A new study lends further credence to the growing body of research on how birth control pills can alter women’s preferences in men. Researchers found women who chose their partner while on oral contraceptives tended to be more satisfied with their relationships in general—overall, they had longer relationships and were less likely to separate than women who didn’t—yet were less sexually satisfied than women who began their relationships while not on the pill.
Researchers looked at 2,519 women, all of whom were mothers, some of whom were using oral contraceptives when they met their partners and some who weren’t. The majority were from the United States and the Czech Republic, although small numbers of participants from the UK, Canada and 43 other countries were included.
“Our results show some positive and negative consequences of using the pill when a woman meets her partner,” said lead researcher Craig Roberts. “Such women may, on average, be less satisfied with the sexual aspects of their relationship, but more so with non-sexual aspects.”
Except … couldn’t there be something about women who choose not to take oral contraceptives that also makes them more likely to be sexually satisfied (or at least to say they are)? Women who weren’t on the pill may have been less sexually active prior to getting with their current partners. They may be more highly religious. There are confounding factors.

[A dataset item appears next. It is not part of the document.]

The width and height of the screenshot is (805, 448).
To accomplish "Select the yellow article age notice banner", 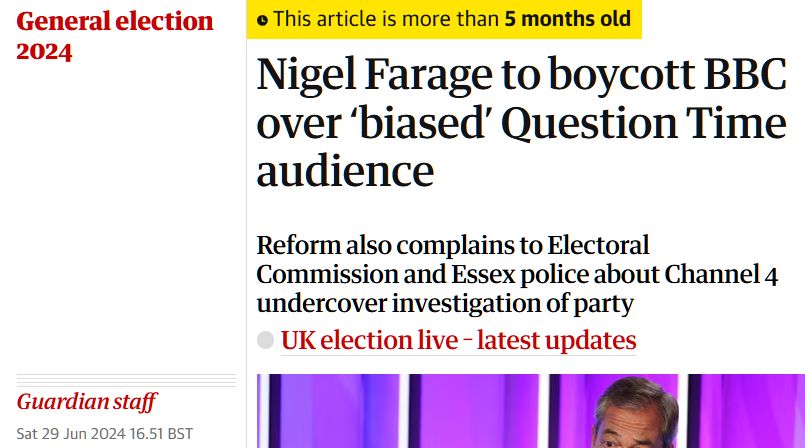I will pyautogui.click(x=444, y=19).
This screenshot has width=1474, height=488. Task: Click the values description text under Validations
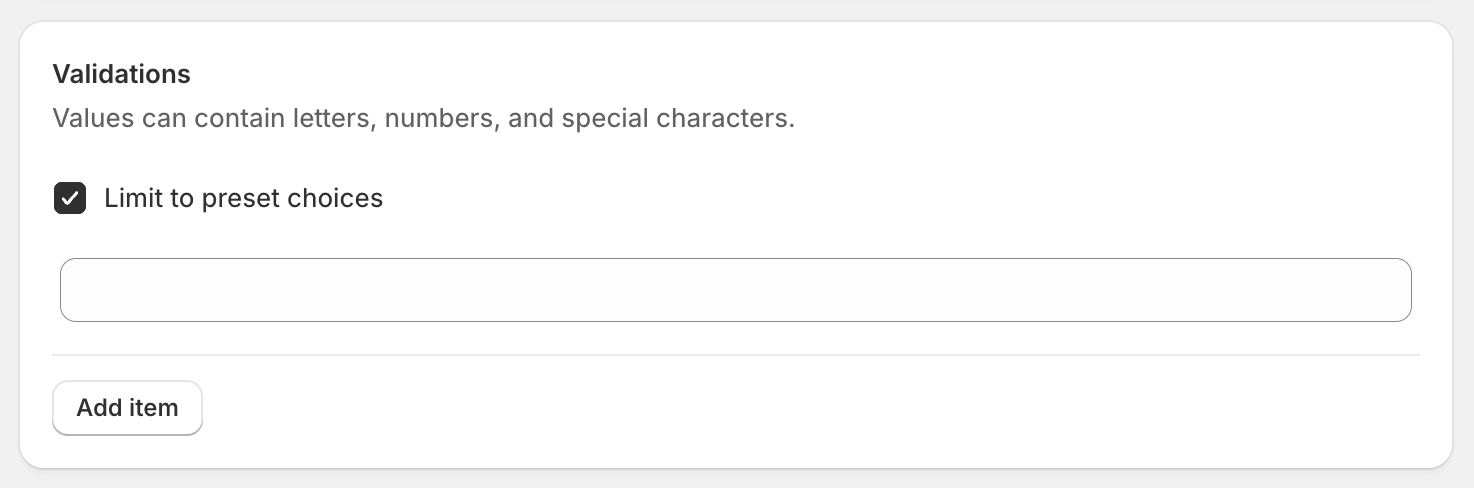pos(423,119)
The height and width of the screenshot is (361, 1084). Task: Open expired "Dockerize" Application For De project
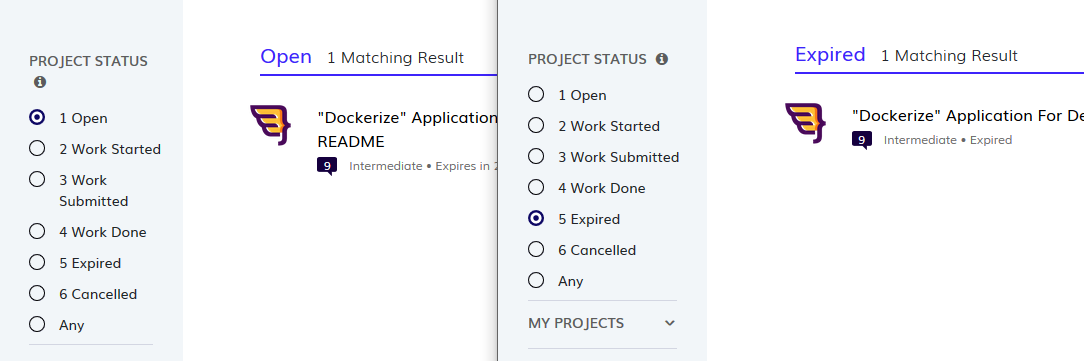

Moreover, women who began their relationships on oral contraceptives—though less likely to give their partners high scores for sexual adventurousness—reported higher scores for nonsexual aspects of their relationships, such as financial provision and their partner being a good father. That doesn’t necessarily exactly sound like ‘Mr. Wrong‘ (and, no, the study did not say women who hadn’t been on the pill ended up with ‘more handsome partners,’ just that they tended to rate these partners higher in attractiveness).
Earlier this year, researchers said oral contraceptives were making women choose less masculine men than they would if not under the pill’s influence. As Briana pointed out then, even if the pill does interfere with women’s supposed evolutionary attractions—how does that mean the men they do pick aren’t right for them? We make choices about whom we date, love and marry for all sorts of reasons, and who’s to say certain considerations are somehow less of a rightful basis for partner selection that some sort of innate hormonal impulses?
People tend to fall for this ‘natural’ = correct fallacy, but today we’ve got a lot of different concerns than our procreation-seeking ancestors (hence, the need for birth control in the first place), and saying that in interfering with these impulses, birth control leads us to the ‘wrong’ mates—it’s silly. I find research on how hormonal contraceptives can alter our preferences and our memories fascinating—and I think it’s important to women know about this potential. But I’d love to see any research on birth control get covered without a heap of hysteria and moral judgements attached.